Three taxi drivers were cited in the last few days for overcharging customers by $1 after a change last year in city ordinance regarding fares.

Taxi drivers who are overcharging riders on the peninsula, take note: Charleston police are paying attention.

Three chauffeurs were issued citations in the last few days after an undercover sting that stemmed from customer complaints of overcharging, according to police reports released Wednesday.

The sting began about 7 p.m. Friday, when two officers targeted six random taxi companies to pose as customers in plain clothes. According to a city ordinance passed in April, cab drivers cannot charge more than $7 between the hours of 5 a.m. and midnight, with an additional $1 allowance per extra passenger.

A driver from Tropical Taxi and Harvey Williams Taxi and Limo were each given citations Friday for charging the officers $8, according to an incident report. Topical Taxi did not return a request Wednesday for comment.

Companies Charleston Classic Taxi, Charleston Yellow Top Taxi, Charleston Transport and Seven Star Luxury were found to be operating Friday within the parameters of the ordinance, according to the report.

A second sting took place Monday night and a driver from Seven Star Luxury was issued a citation after charging an undercover officer $8 for a ride on the peninsula.

Harvey Williams was cited Friday. The part-time taxi driver said he was unaware of the change in ordinance prohibiting him from charging the $8.

“Here they are targeting your group for a new law, but it’s not explained,” he said. “I thought (it) was the right price.”

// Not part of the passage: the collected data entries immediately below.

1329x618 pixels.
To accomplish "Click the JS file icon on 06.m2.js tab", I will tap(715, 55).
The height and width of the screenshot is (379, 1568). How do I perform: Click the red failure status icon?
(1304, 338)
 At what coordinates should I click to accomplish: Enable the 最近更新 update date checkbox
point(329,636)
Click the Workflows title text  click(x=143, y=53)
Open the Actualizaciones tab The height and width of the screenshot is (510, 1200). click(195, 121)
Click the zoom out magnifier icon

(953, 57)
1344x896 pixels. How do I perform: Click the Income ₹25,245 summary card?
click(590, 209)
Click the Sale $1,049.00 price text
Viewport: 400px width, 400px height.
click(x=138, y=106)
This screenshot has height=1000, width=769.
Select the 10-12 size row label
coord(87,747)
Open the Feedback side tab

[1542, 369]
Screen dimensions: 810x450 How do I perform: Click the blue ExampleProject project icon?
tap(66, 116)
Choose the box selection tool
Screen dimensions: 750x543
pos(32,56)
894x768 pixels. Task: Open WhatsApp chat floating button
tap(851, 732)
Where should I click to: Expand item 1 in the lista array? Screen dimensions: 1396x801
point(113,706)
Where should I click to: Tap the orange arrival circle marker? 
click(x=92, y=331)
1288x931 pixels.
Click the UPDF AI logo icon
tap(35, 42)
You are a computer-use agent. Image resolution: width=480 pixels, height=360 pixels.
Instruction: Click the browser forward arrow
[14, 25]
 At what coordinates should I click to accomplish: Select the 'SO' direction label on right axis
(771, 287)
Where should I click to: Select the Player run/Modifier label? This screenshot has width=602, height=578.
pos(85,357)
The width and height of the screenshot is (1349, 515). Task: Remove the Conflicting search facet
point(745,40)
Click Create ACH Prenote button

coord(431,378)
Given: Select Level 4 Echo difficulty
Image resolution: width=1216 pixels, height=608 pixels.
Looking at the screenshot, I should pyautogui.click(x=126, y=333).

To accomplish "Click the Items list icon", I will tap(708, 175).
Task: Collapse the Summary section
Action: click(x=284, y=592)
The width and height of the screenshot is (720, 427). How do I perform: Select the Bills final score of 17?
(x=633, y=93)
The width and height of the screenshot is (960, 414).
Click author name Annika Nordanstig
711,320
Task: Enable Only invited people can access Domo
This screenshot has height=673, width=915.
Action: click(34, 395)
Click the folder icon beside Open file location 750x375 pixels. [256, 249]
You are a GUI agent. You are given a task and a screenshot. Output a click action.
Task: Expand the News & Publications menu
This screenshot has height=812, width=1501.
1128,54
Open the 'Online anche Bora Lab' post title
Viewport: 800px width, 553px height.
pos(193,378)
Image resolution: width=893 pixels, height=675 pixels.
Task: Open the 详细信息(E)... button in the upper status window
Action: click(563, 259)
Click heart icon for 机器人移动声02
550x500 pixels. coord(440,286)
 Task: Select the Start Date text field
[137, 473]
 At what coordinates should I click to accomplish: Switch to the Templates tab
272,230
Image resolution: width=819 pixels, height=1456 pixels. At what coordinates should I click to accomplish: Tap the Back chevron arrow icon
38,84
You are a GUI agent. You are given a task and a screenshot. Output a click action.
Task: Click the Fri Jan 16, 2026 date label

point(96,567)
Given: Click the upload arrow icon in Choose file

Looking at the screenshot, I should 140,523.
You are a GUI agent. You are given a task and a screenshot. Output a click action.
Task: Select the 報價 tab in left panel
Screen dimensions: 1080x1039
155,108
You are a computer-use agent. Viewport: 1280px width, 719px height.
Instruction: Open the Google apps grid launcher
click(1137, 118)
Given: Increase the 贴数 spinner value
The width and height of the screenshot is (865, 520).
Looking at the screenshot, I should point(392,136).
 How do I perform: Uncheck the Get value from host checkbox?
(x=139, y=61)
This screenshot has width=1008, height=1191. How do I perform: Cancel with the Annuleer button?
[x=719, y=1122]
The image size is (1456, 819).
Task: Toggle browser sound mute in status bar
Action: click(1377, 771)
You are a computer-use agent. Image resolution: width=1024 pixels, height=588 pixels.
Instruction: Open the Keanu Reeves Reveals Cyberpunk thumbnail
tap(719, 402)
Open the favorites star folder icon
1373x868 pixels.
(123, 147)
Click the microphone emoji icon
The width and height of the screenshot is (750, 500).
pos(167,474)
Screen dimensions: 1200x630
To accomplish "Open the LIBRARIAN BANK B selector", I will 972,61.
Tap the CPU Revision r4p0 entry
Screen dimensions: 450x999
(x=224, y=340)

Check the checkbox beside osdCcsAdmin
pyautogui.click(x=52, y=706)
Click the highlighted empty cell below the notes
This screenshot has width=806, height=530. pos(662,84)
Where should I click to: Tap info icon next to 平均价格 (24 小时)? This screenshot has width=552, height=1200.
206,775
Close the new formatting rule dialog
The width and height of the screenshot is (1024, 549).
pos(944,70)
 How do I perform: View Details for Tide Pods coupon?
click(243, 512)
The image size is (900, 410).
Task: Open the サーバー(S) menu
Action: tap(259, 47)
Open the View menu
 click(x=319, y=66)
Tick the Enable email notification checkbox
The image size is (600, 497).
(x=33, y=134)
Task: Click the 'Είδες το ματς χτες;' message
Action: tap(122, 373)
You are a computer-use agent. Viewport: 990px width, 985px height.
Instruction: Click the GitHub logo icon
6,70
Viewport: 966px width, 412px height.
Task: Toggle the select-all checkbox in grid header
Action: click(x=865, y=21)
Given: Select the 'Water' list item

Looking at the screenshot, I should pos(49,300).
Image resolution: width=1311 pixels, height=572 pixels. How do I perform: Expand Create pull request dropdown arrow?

He said there was no direct way for drivers to know about the ordinance. The citation he received does not list a specific fine, but Williams said it could be up to $1,000.

“I know ignorance to the law is no exception, but I’m going to explain this to the judge,” he added.

Charleston police spokesman Charles Francis said notice of the ordinance change was sent to media and posted on social media. There was also a public information session for taxi drivers held in May.

“Anyone who is driving a taxi also has some personal responsibility to know the laws of the business that they are operating,” he said.

Seven Star Luxury spokesman Khaled Rahhal said it was a relatively new driver who was cited Monday. Speaking on behalf of the business, he thanked police for enforcing the rules, but said the time and resources could have been better spent on more important illegal activities.

He used catching illegal cab operators or enforcing stricter policy on Uber drivers as examples.

“Rules should apply to everyone is what we believe but we don’t see it that way on the streets of downtown Charleston,” Rahhal said.